BEGIN

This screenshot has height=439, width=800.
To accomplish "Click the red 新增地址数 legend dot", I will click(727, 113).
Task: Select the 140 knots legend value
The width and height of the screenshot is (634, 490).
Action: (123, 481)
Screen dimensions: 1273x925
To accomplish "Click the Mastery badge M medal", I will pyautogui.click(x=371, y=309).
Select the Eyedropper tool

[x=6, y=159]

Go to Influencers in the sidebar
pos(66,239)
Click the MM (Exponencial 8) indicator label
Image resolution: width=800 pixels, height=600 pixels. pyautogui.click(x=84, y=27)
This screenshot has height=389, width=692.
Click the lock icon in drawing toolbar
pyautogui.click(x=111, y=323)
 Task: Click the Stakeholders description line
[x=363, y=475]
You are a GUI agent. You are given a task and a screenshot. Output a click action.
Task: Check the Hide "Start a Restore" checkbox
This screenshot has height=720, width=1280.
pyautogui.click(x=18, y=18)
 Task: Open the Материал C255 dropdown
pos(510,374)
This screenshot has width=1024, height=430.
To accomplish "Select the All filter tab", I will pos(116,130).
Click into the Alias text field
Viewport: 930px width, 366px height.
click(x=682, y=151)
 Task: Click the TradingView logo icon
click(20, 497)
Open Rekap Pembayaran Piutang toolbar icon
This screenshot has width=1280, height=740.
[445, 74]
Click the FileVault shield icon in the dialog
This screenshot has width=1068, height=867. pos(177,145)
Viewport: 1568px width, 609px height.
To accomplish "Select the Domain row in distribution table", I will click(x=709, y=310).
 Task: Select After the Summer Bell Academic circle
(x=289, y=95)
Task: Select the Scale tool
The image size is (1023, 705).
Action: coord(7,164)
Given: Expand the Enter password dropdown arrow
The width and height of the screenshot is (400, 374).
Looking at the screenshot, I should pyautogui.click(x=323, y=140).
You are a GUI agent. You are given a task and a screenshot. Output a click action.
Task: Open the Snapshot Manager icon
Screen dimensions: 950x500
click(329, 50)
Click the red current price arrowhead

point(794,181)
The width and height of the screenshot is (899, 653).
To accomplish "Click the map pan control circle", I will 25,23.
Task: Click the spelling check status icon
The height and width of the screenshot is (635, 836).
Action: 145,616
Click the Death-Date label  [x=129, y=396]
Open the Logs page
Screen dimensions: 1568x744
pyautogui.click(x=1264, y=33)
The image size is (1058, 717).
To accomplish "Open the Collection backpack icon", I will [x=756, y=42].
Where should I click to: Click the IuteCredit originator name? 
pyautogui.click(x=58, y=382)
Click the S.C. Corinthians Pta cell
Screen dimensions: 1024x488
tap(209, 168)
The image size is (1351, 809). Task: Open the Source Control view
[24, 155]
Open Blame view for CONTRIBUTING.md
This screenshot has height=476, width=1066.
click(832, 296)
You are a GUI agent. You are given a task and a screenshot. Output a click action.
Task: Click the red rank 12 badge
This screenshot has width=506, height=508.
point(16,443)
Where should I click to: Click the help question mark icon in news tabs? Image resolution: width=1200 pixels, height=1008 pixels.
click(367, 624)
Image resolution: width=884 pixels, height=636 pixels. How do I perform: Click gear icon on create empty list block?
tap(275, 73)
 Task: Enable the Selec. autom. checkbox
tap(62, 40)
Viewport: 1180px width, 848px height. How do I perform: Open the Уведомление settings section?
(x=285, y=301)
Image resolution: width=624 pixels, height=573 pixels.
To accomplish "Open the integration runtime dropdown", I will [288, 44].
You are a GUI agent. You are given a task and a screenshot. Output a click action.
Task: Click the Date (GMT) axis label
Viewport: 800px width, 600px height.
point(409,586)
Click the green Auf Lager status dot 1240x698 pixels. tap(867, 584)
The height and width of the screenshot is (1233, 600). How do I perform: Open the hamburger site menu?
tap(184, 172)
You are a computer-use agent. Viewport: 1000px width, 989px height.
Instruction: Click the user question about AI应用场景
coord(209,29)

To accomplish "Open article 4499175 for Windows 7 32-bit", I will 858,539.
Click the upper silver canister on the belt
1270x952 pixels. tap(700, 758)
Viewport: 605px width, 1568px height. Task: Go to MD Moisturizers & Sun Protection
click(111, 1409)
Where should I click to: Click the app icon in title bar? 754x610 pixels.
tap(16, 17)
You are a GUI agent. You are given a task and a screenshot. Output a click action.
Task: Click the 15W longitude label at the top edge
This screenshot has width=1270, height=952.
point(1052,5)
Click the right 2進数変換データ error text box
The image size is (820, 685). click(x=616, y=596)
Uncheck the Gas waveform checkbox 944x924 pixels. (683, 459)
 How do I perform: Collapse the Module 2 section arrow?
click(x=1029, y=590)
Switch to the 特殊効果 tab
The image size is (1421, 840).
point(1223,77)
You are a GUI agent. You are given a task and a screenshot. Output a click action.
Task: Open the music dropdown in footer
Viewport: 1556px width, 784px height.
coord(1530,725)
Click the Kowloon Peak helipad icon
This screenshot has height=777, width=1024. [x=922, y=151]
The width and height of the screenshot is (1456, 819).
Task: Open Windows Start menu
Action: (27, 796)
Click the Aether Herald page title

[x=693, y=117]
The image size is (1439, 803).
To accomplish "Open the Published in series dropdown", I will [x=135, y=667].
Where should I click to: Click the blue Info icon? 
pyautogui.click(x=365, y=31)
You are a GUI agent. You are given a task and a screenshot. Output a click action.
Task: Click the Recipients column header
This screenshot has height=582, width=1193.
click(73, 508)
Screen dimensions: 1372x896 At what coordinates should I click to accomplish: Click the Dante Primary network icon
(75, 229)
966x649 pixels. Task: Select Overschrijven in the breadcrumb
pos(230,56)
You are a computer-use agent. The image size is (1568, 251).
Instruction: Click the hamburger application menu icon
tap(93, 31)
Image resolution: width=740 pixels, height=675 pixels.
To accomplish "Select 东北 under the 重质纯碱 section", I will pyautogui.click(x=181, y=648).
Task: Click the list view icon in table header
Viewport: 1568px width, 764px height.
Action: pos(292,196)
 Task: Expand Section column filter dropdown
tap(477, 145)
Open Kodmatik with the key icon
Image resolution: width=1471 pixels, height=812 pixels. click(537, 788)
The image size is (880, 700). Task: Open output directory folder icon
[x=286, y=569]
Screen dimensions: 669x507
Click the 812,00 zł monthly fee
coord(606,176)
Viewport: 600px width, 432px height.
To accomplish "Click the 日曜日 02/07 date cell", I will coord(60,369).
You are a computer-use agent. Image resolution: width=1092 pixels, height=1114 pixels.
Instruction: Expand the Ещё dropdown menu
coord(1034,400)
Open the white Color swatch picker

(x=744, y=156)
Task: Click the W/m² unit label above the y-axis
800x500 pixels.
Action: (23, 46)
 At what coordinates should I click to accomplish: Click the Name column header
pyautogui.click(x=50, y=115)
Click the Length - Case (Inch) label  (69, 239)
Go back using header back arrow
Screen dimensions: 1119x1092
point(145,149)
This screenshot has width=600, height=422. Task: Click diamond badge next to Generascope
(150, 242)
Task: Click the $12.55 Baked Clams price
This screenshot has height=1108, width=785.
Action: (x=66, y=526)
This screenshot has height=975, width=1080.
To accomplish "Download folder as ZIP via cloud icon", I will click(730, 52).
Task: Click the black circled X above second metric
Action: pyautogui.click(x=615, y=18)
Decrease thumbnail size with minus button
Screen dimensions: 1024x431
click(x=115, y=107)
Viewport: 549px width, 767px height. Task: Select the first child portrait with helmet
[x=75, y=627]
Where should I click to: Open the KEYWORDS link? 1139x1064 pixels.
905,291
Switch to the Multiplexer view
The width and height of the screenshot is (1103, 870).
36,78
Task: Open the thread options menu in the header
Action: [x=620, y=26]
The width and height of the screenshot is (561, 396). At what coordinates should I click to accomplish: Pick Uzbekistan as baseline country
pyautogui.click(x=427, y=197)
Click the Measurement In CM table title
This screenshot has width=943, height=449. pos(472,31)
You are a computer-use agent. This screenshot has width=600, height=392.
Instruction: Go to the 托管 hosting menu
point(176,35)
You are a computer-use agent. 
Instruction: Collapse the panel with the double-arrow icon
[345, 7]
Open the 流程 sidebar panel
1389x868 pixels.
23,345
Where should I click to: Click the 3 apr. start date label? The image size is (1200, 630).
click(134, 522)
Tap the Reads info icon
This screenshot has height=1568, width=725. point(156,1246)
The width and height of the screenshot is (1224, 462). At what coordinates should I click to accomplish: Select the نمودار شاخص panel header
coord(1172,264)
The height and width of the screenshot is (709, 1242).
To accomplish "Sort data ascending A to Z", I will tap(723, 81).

END

# TO DO
Give only the number of lines in the entries that contain "axis".

# RESPONSE AREA
2